G-quadruplexes (G4s) are non-canonical nucleic acid structures with emerging regulatory significance in bacterial gene expression. While extensively studied in eukaryotes, the roles of G4s especially two-tetrad (2G) G4s in prokaryotic systems remain greatly underexplored. In this study, we identified and characterized multiple 2G G4-forming motifs within the hfq gene of Acinetobacter baumannii, a clinically significant and highly resilient pathogen. The RNA chaperone Hfq protein plays a central role in post-transcriptional gene regulation in this organism. Using a combination of in silico prediction and biophysical techniques (NMR, CD spectroscopy, EMSA, fluorescence titration, and ITC), we determined the folding and topology of these motifs into stable G4 structures, particularly in RNA. These G4s showed high-affinity binding with BRACO-19, a known G4 ligand, and preferential interaction with full-length Hfq protein compared to its C-terminally truncated variant, underscoring the role of the glycine-rich C-terminal domain in RNA recognition.

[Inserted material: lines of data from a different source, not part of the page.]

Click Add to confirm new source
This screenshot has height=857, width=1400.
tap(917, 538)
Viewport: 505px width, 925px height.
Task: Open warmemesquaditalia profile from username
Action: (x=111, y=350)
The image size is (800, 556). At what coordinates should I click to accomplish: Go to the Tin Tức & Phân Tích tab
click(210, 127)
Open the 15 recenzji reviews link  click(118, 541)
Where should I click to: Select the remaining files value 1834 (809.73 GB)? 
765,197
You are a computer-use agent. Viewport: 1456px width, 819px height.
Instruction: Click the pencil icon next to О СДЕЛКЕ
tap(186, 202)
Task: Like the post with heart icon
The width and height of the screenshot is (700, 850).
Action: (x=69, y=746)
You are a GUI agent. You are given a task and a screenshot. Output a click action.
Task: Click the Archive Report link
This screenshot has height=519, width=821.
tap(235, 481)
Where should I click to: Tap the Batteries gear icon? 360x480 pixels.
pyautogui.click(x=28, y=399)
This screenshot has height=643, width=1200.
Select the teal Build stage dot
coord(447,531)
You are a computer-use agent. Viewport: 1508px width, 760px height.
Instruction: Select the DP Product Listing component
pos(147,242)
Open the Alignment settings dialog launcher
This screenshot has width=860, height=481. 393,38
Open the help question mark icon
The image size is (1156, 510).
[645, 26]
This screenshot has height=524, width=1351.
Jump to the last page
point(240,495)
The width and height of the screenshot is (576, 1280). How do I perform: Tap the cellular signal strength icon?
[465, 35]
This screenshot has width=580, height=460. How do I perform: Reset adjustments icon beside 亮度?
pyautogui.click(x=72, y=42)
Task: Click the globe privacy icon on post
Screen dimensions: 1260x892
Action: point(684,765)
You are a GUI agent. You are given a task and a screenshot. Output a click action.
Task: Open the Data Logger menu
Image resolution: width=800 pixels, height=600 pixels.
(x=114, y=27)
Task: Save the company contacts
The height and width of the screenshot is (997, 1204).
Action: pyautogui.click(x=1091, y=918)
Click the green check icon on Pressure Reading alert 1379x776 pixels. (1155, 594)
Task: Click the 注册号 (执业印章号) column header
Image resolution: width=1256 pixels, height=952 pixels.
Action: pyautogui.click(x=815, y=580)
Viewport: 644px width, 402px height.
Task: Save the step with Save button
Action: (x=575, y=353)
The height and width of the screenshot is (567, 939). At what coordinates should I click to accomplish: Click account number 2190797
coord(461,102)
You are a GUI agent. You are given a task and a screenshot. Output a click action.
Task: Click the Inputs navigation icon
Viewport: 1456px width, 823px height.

Furthermore, BRACO-19-mediated stabilization of these G4 structures resulted in significant downregulation of hfq transcript variants, especially in the glycine-rich region. Collectively, this work uncovers a novel regulatory axis involving G-quadruplexes and Hfq protein in A. baumannii, highlighting G4-Hfq interactions as potential antimicrobial targets and offering a scaffold for the broader exploration of RNA-based regulation in this pathogenic bacterium. © 2025 Elsevier Inc.